Cassazione Civile, 14-02-2023, n. 4571

Spetta il risarcimento del danno da lesione del rapporto parentale anche al figlio concepito al momento dell’incidente del genitore.

E’ quanto ha affermato la Cassazione con l’ordinanza n. 4571/2023, ritenendo fondate le ragioni dei familiari di un uomo che, andando al lavoro, era stato investito da un’auto e aveva riportato gravi lesioni che portavano all’amputazione del piede sinistro.

I ricorrenti sono ricorsi in cassazione lamentando il mancato riconoscimento da parte dei giudici di primo e secondo grado del danno non patrimoniale da lesione del rapporto parentale ai due figli del danneggiato, il primo piccolissimo al momento del sinistro occorso al padre, l’altro ancora solo concepito.

La Suprema Corte ha ritenuto sussistente un errore di diritto nella decisione della Corte d’appello laddove aveva sottoposto ad un regime probatorio diverso la pretesa risarcitoria dei figli rispetto a quella degli altri congiunti; la sentenza impugnata, infatti, aveva preteso l’allegazione di concrete voci di danno per i figli, il cui difetto non era ritenuto superabile in via presuntiva, a differenza di quanto avvenuto in riferimento al fratello del danneggiato, non convivente.

La Cassazione, accogliendo il ricorso, ha specificato che “il danno parentale si configura anche in presenza di mera lesione del danno da perdita del rapporto parentale e che esso rappresenta un peculiare aspetto del danno non patrimoniale e consiste non già nella mera perdita delle abitudini e dei riti propri della quotidianità, bensì nello sconvolgimento dell’esistenza, rivelato da fondamentali e radicali cambiamenti dello stile di vita, nonché nella sofferenza interiore derivante dal venir meno del rapporto e/o dall’inevitabile atteggiarsi di quel rapporto in modo differente“.

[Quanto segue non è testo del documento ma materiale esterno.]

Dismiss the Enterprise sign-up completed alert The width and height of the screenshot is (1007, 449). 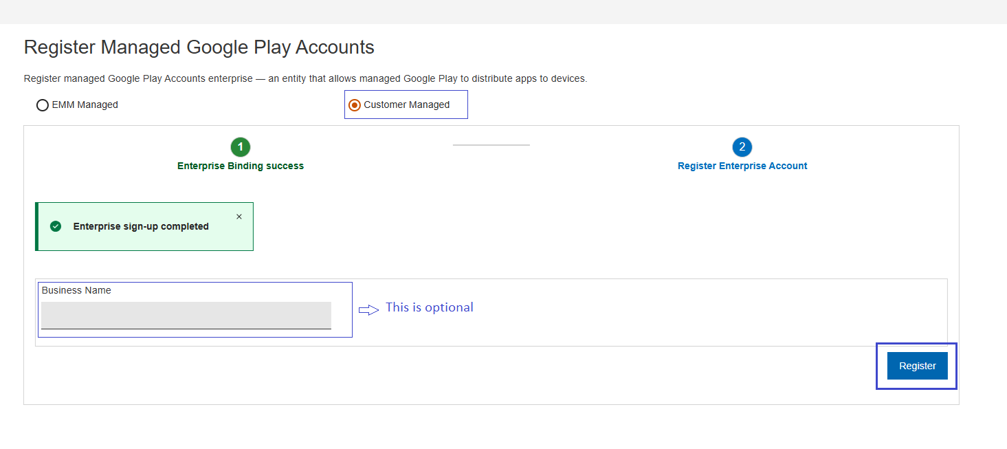point(239,217)
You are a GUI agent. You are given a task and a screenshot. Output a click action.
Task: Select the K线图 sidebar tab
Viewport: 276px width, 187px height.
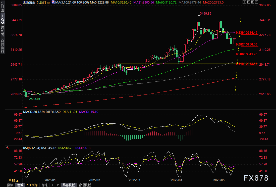point(2,19)
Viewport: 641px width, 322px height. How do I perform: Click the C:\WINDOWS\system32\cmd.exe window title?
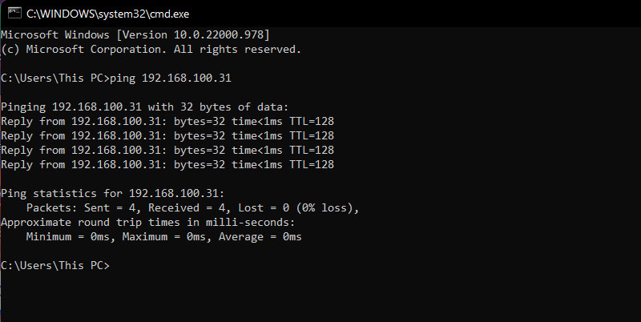108,14
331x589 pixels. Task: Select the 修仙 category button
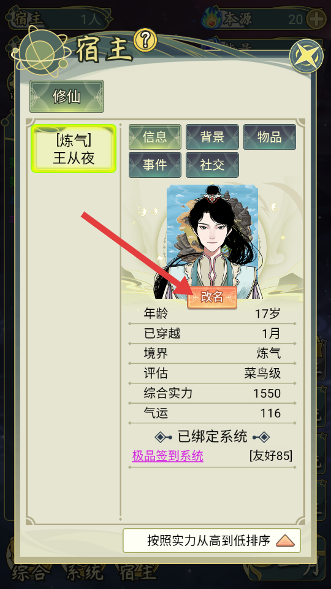coord(67,96)
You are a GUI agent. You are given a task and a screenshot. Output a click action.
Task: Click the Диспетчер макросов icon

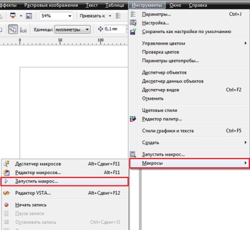[6, 164]
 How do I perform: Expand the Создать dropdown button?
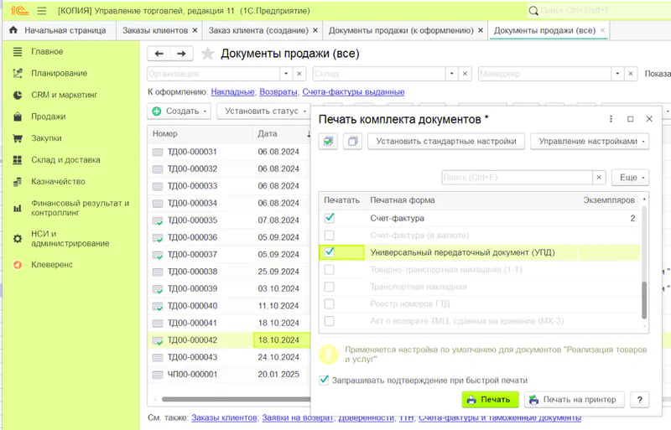click(180, 111)
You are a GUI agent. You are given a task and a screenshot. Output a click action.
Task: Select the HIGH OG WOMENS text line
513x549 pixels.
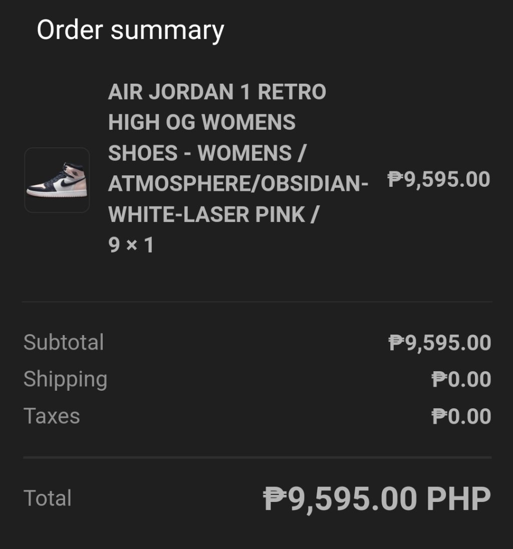202,123
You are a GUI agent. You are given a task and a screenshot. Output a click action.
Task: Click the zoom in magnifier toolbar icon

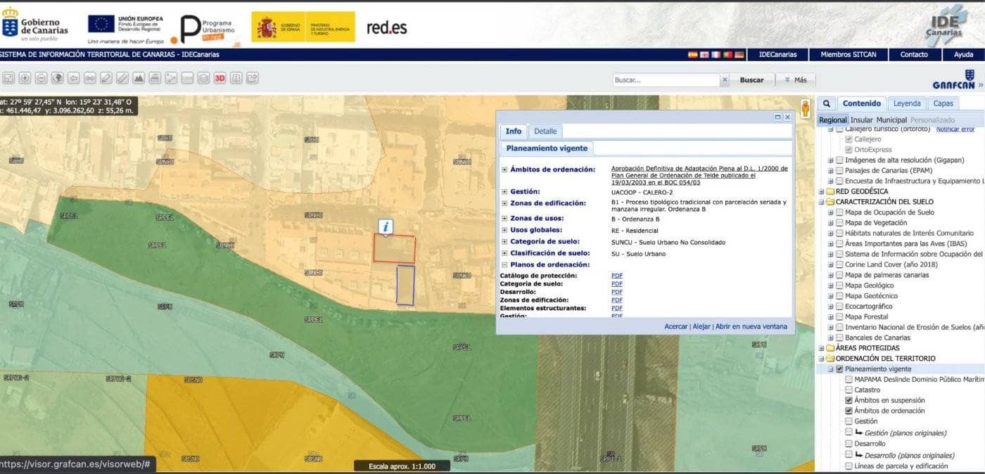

Si tratta – ha specificato la Corte – di “danno non patrimoniale iure proprio del congiunto, il quale se ritenuto spettante in astratto – come ammesso dalla Corte d’appello – può essere allegato e dimostrato ricorrendo a presunzioni semplici, a massime di comune esperienza, al fatto notorio, dato che l’esistenza stessa del rapporto di parentela fa presumere la sofferenza del familiare“.